◆ EXTRACTED DATA:
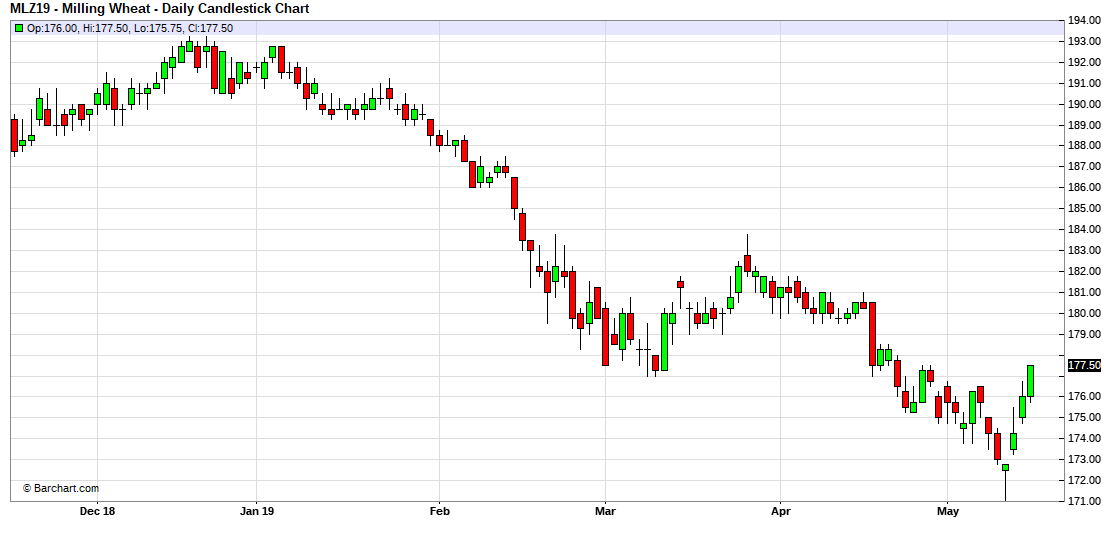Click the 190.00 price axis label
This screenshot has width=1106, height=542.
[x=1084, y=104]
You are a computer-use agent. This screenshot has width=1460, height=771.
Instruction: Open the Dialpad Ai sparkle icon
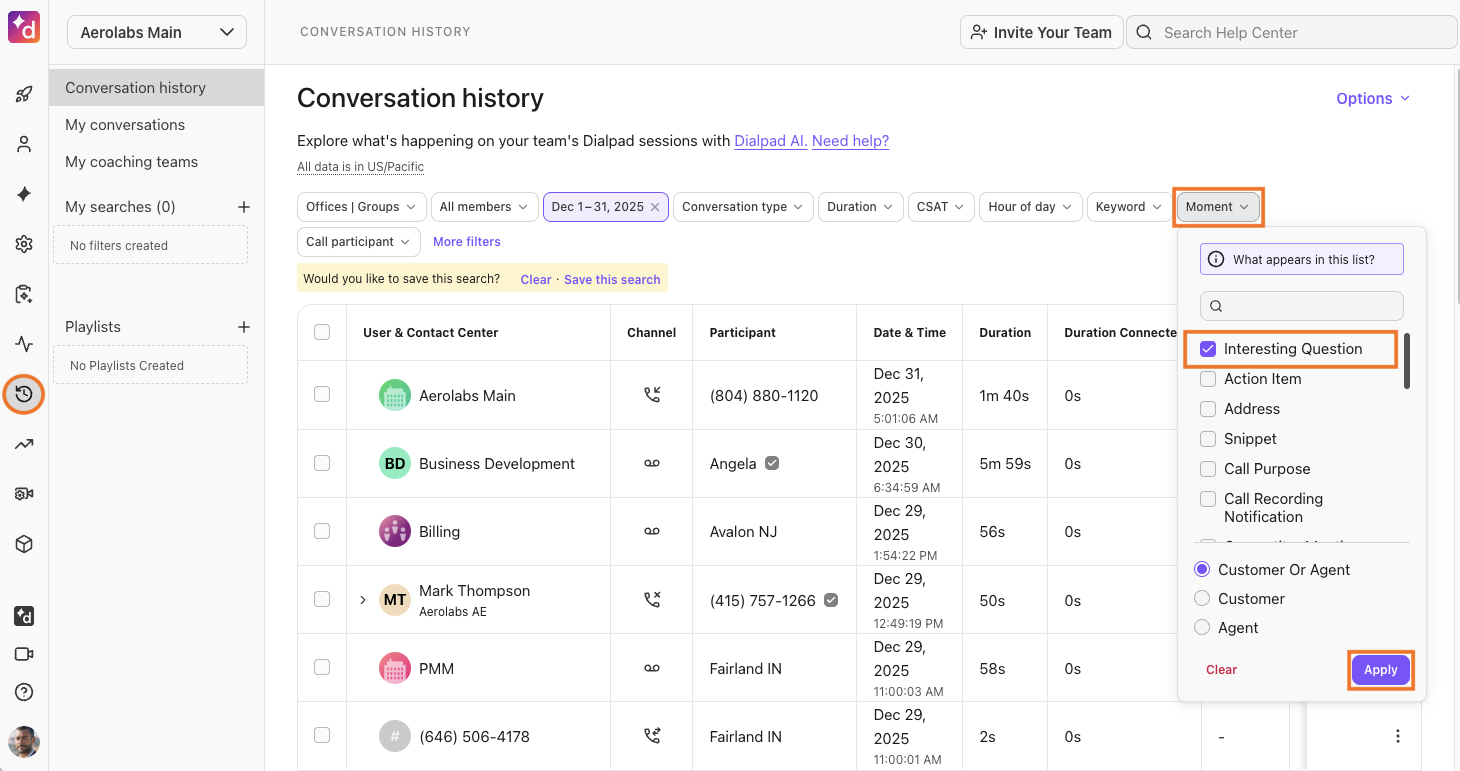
--
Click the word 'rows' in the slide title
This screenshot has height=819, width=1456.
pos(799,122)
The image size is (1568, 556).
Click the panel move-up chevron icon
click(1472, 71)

◆ WHAT YOU WILL DO: Precisely the lines between those holding "You are a computer-use" and "Instruction: Open the Dialpad Ai sparkle icon", inclusive, are to be reproduced from the listing above, with nothing added.

◆ WRITTEN SOLUTION:
You are a computer-use agent. This screenshot has width=1460, height=771.
Instruction: Open the Dialpad Ai sparkle icon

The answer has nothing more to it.